Data in this exercise:
Start of Block

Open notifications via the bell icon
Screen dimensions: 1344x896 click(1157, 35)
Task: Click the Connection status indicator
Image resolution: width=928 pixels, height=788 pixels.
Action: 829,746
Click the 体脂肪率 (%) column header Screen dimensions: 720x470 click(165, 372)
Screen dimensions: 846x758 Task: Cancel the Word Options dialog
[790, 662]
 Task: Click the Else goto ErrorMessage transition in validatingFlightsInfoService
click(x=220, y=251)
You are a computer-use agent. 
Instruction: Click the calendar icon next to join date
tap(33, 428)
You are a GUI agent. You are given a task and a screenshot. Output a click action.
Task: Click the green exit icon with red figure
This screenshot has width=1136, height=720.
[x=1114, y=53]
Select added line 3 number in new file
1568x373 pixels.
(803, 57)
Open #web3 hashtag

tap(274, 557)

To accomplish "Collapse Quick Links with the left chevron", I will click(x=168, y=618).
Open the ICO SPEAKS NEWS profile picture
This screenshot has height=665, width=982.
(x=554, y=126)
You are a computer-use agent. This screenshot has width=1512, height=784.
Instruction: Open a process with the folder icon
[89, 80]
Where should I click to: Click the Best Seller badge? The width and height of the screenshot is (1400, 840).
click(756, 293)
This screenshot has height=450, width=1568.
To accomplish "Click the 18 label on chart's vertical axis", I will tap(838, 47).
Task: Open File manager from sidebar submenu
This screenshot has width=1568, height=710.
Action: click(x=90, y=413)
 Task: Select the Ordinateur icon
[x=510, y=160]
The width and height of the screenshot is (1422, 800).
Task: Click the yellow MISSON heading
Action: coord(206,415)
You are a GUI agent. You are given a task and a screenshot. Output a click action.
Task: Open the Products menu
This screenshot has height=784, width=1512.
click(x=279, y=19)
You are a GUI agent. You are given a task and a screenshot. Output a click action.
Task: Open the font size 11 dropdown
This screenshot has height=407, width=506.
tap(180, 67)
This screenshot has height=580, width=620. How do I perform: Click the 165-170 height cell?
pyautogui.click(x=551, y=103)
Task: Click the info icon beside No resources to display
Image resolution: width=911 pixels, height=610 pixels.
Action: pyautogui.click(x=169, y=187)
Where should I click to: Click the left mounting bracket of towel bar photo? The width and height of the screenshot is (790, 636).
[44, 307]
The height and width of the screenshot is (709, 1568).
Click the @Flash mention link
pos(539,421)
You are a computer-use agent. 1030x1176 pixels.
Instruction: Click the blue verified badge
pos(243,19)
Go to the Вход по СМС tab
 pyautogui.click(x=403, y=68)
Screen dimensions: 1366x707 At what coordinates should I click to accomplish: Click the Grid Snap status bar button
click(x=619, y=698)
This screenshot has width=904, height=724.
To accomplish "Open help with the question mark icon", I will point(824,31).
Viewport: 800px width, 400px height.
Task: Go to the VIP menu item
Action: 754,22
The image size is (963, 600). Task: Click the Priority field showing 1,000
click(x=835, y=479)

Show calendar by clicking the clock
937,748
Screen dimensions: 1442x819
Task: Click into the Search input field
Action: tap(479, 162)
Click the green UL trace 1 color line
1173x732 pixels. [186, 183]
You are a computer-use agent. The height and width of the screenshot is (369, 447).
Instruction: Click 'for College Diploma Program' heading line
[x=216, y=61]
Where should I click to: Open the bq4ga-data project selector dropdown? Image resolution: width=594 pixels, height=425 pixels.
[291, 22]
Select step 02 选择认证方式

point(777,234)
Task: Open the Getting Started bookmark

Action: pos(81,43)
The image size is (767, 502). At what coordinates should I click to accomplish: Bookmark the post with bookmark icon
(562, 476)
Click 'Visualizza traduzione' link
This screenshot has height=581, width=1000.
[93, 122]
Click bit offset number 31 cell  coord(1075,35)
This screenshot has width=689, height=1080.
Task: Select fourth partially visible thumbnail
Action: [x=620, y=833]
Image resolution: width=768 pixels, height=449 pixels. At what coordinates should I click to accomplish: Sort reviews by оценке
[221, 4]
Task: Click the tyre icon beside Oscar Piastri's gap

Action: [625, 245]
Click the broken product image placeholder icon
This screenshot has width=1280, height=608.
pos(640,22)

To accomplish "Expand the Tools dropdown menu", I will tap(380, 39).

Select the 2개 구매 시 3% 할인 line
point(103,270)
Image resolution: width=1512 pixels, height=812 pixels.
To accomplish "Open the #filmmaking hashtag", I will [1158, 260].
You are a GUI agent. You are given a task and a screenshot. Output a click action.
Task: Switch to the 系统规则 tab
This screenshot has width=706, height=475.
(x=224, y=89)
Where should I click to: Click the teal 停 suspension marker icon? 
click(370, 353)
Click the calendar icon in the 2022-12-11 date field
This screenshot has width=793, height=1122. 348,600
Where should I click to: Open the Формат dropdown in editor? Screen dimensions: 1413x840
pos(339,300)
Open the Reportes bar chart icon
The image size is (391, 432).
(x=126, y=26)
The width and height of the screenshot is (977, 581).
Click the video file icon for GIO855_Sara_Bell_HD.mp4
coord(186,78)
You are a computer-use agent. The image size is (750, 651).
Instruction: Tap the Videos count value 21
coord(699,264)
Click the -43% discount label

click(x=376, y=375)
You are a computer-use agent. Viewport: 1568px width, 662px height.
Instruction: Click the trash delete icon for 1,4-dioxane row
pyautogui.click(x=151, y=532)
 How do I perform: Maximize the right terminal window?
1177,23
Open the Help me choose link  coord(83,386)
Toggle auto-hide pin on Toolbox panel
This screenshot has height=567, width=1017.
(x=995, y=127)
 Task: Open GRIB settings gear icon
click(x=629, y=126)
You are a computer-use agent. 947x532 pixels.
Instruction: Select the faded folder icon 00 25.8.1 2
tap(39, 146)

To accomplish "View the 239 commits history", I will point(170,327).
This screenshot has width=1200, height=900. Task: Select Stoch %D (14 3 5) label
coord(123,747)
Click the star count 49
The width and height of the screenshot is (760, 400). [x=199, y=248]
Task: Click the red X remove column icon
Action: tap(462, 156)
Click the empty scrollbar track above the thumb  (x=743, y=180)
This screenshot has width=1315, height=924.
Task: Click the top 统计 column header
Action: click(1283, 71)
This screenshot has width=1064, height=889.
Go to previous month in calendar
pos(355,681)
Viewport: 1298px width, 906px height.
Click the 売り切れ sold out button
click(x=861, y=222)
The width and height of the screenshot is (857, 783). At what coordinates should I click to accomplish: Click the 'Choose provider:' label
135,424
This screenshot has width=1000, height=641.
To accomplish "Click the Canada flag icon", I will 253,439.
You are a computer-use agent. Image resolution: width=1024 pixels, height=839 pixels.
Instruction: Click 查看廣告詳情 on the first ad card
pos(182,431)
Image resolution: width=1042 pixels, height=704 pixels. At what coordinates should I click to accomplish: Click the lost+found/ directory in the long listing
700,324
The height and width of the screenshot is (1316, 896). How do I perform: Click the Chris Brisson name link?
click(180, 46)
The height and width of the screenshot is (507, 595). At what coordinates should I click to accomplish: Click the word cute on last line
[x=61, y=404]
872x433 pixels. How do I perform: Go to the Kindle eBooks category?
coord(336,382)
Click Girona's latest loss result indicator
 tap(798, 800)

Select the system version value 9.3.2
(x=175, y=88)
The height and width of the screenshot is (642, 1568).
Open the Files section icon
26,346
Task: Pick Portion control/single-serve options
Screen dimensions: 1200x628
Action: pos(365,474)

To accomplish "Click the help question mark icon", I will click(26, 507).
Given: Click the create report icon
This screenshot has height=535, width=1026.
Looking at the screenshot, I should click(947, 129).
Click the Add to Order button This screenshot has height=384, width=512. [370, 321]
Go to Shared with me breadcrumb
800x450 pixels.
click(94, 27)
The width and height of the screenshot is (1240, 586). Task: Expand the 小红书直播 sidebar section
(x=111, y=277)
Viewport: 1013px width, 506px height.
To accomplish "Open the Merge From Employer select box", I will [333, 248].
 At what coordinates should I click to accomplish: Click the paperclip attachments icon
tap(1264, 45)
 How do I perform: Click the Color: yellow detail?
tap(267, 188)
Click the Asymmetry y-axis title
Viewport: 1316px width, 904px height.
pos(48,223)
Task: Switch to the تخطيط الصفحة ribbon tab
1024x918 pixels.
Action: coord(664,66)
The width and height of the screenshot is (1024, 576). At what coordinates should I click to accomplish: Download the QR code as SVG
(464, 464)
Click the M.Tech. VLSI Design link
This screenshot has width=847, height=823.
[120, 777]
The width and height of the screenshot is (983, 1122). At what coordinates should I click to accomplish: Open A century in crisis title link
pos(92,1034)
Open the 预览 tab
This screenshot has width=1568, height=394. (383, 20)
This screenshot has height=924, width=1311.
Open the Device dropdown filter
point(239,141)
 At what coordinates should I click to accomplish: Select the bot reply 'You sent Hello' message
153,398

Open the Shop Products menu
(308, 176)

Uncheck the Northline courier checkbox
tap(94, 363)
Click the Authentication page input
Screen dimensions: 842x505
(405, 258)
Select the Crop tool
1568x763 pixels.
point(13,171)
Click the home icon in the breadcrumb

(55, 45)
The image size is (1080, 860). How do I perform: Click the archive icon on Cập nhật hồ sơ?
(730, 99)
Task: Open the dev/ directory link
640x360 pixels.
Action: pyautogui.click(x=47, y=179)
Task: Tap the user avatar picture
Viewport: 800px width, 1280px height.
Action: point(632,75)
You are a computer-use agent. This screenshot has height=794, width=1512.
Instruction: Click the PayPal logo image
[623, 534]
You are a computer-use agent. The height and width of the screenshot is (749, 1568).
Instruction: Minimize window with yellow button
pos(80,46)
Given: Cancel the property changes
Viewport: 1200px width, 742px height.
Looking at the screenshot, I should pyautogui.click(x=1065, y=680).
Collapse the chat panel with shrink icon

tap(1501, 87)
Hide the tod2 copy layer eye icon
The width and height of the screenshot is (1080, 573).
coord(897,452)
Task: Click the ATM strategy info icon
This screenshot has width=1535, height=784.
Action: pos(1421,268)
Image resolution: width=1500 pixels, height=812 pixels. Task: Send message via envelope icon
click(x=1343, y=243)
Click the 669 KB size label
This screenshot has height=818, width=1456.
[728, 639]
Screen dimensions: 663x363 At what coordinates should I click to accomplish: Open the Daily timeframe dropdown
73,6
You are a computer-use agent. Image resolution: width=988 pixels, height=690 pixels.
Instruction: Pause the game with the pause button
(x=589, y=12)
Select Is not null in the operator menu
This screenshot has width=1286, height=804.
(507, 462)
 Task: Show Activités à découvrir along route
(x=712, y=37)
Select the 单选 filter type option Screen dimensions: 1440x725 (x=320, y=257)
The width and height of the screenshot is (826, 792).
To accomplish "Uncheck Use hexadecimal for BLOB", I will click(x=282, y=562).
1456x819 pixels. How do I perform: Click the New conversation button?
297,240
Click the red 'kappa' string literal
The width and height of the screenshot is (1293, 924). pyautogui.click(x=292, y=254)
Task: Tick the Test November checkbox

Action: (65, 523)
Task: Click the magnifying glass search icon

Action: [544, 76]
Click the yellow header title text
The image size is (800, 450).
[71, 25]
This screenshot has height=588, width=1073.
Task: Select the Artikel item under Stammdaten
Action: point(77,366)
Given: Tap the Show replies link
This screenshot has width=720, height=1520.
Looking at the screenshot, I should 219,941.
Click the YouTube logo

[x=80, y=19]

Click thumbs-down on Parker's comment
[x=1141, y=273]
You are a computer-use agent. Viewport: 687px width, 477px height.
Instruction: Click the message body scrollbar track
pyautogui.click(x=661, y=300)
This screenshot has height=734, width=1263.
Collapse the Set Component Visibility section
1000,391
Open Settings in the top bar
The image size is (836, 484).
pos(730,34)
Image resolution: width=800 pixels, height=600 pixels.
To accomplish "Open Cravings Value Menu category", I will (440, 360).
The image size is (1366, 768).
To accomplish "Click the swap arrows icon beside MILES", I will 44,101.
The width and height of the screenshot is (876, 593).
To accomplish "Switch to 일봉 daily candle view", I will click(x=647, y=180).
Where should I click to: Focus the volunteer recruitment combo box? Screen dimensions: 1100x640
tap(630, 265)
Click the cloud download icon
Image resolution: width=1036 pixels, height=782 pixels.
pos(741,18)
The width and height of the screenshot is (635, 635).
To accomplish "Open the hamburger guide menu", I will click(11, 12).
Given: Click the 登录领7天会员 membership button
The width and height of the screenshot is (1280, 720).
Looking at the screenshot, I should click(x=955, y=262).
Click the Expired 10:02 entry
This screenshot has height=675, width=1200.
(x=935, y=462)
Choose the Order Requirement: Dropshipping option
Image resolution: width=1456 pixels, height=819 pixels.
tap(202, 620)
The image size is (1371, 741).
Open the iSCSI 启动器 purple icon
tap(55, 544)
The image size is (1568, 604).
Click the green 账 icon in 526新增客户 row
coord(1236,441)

End of Block

What needs to be done: Look back at the entries above and repeat, unchanged, every line from the line holding "Click the yellow header title text" through the line holding "You are a computer-use agent. Viewport: 687px".

Task result:
Click the yellow header title text
The image size is (800, 450).
[71, 25]
This screenshot has height=588, width=1073.
Task: Select the Artikel item under Stammdaten
Action: point(77,366)
Given: Tap the Show replies link
This screenshot has width=720, height=1520.
Looking at the screenshot, I should 219,941.
Click the YouTube logo

[x=80, y=19]

Click thumbs-down on Parker's comment
[x=1141, y=273]
You are a computer-use agent. Viewport: 687px width, 477px height.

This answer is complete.